Relmyer revint avec Luise et la vieille dame qui la suivait tandis qu’elle errait au milieu des blessés d’Essling. La jeune Autrichienne contrastait avec cet être terne vêtu de gris. Margont salua courtoisement Luise sous le regard inquisiteur de son accompagnatrice. Luise lui présenta celle-ci en s’exprimant en français.

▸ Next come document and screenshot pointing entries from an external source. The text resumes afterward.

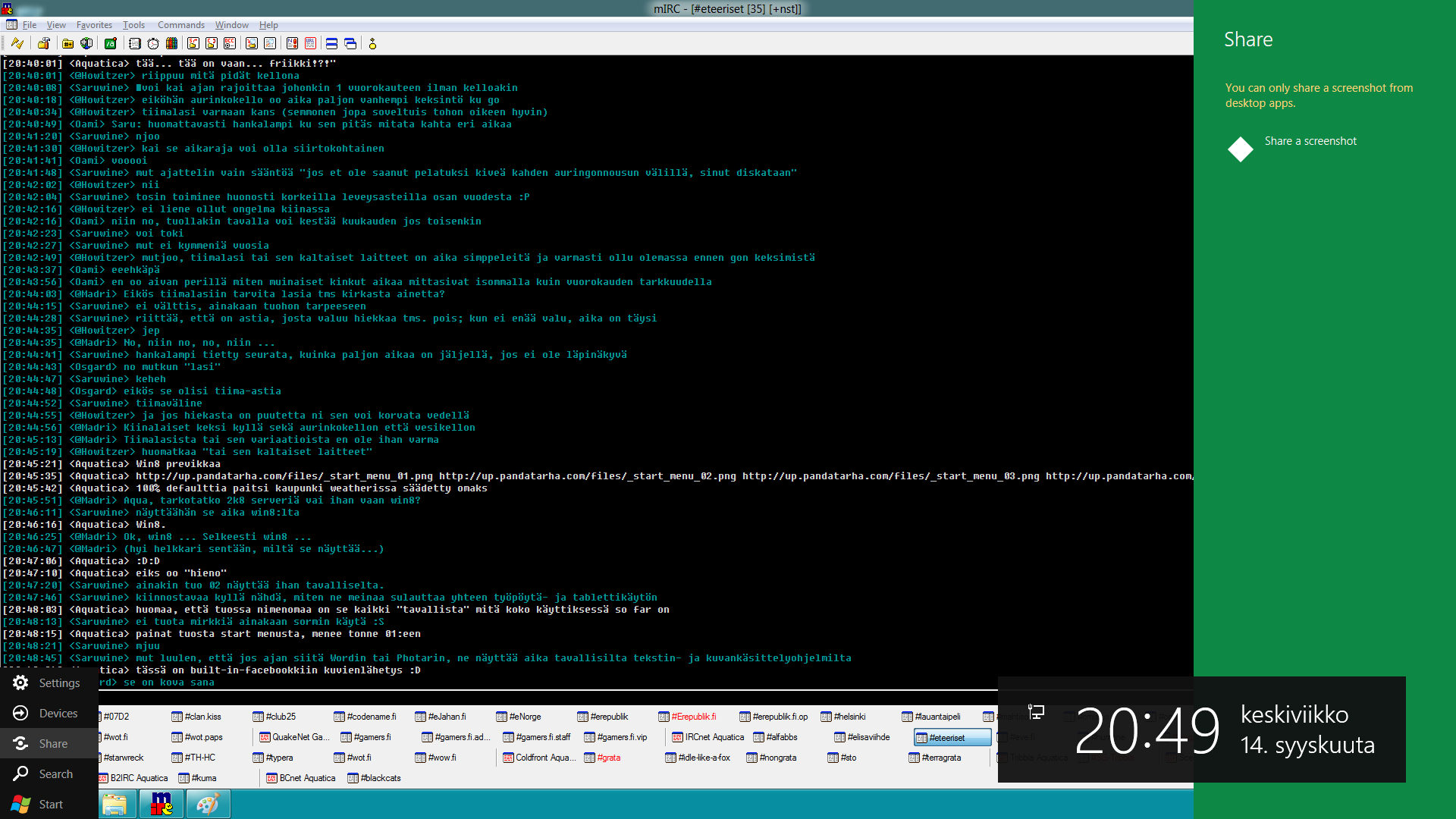This screenshot has width=1456, height=819.
Task: Open the Address Book icon
Action: 135,43
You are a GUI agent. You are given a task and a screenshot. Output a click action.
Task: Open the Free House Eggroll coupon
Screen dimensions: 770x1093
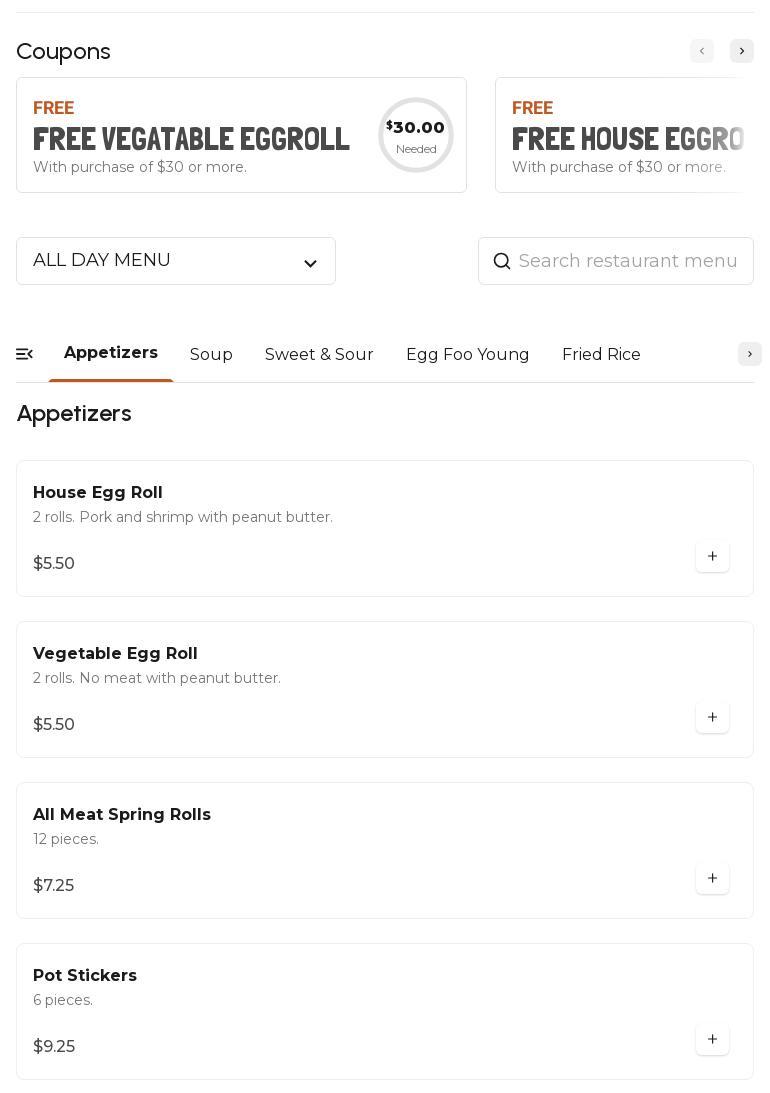(x=625, y=135)
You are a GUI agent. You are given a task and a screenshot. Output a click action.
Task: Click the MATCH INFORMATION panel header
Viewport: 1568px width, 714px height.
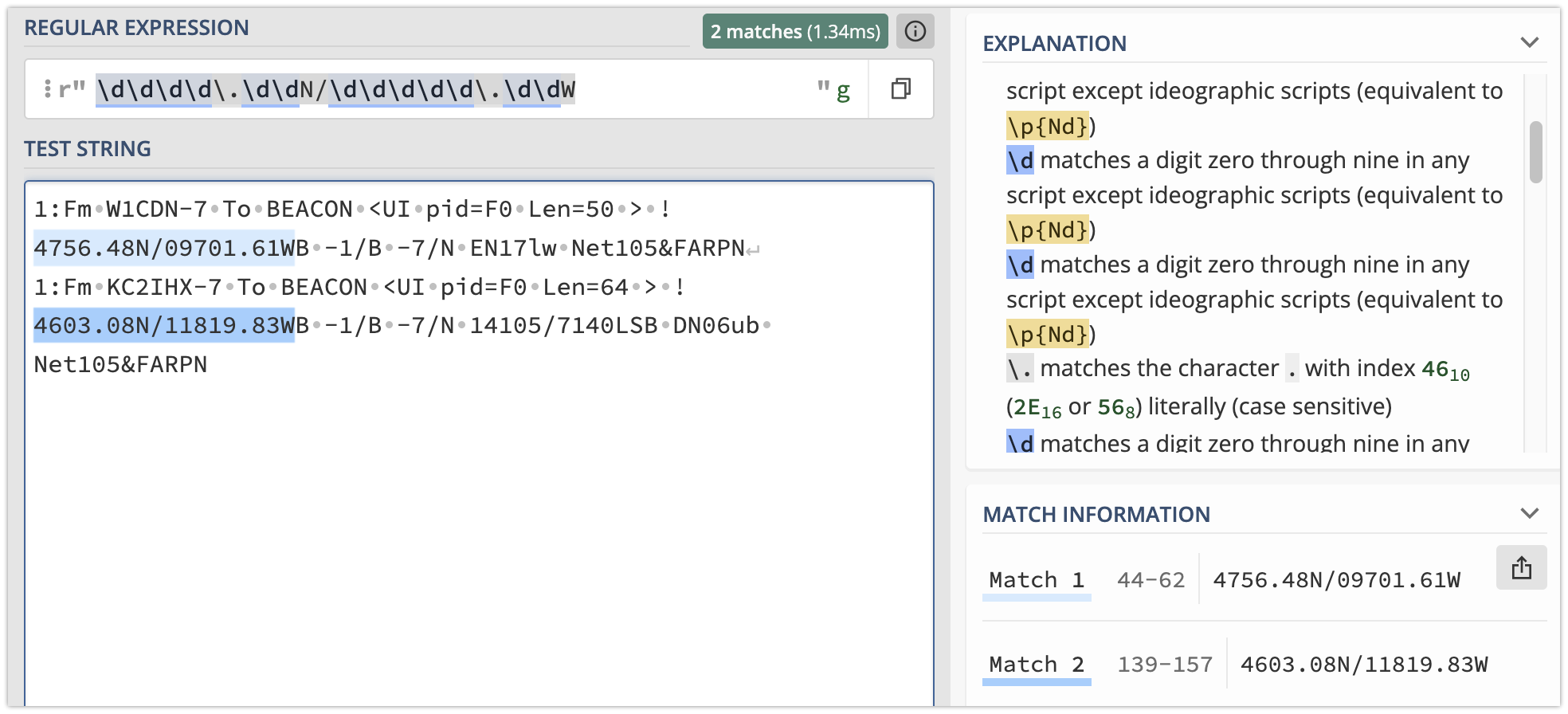[x=1096, y=515]
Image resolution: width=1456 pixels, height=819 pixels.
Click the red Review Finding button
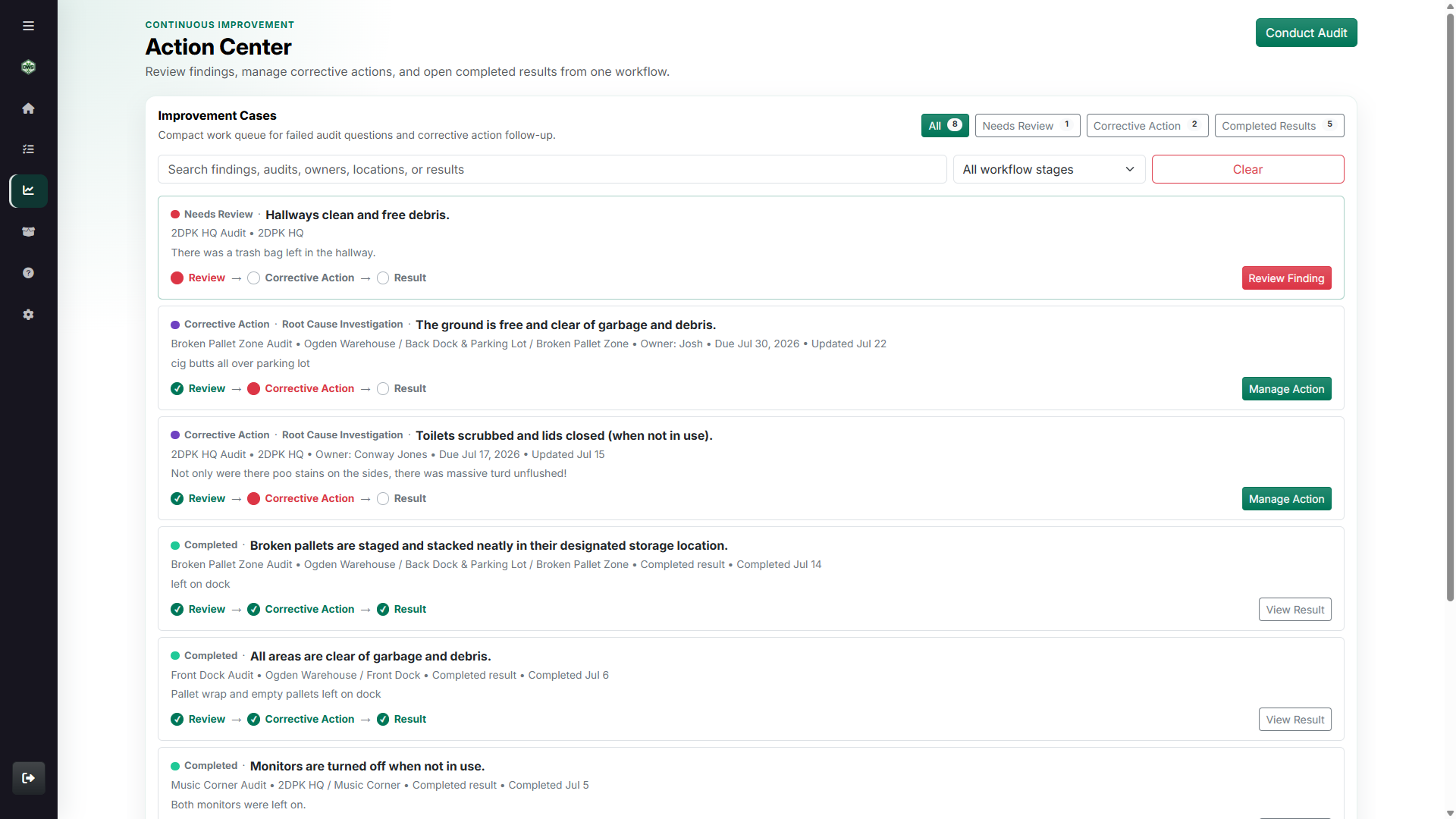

— MmeHilde. J’aurais préféré un chiot, mais j’ai eu ce chaperon. Les chiots jappent. Cependant, ils sont affectueux et se calment quand on leur offre un sucre. Les chaperons cancanent, radotent et mordent même parfois. Et impossible de les enfermer dans le salon si l’on souhaite se promener sans eux. Rassurez-vous, Mme Hilde et mon domestique ne comprennent pas le français.

Mme Hilde intervint d’une voix mélodieuse inattendue :

— Mademoiselle Mitterburg, il serait plus convenable de parler autrichien.

— Certes. Hélas, le capitaine Margont et son ami Lefine n’entendent rien à notre langue. Quel dommage !

Tandis que Mme Hilde cherchait une solution ― employer l’espagnol ? mais ne risquait-on pas de paraître ridicule ? Ses yeux suffisaient-ils à garantir la bienséance ? – , Luise déclara :

— J’accepte de vous aider. Hélas, je ne peux pas certifier que j’obtiendrai une réponse. Et quand bien même, elle sera sûrement partielle. Une foule de gens participent à la bonne tenue des registres militaires : des noms risquent d’être oubliés...

— Nous utiliserons ce que l’on voudra bien nous donner.

— Et cela va prendre des jours...

— Avons-nous d’autres choix ?

Relmyer n’était pas de cet avis.

— Remuer de fond en comble les archives autrichiennes ! Voilà ce qu’il faut faire ! Je commence immédiatement.

Luise l’invita vainement à s’asseoir d’un geste de la main.

— Mais... Vous allez bien rester un peu... Cette affaire t’épuise, Lukas, repose-toi au moins durant quelques minutes... Juste le temps d’un café ou d’un cacao...

Relmyer secoua la tête. Buté. Intraitable. Margont se sentait obligé de l’accompagner, car son ami n’obtiendrait pas facilement l’autorisation de compulser les archives du fait de ses origines autrichiennes. Relmyer s’apprêtait à sortir lorsqu’il aperçut la collection de figurines. Il se figea, stupéfait. Il adressa un nouveau regard à Luise et voulut dire quelque chose, mais, les mots ne venant pas, il lui effleura finalement le bras sous le regard scandalisé de Mme Hilde. Puis le jeune hussard s’engouffra dans la rue comme s’il avait plongé dans la mer.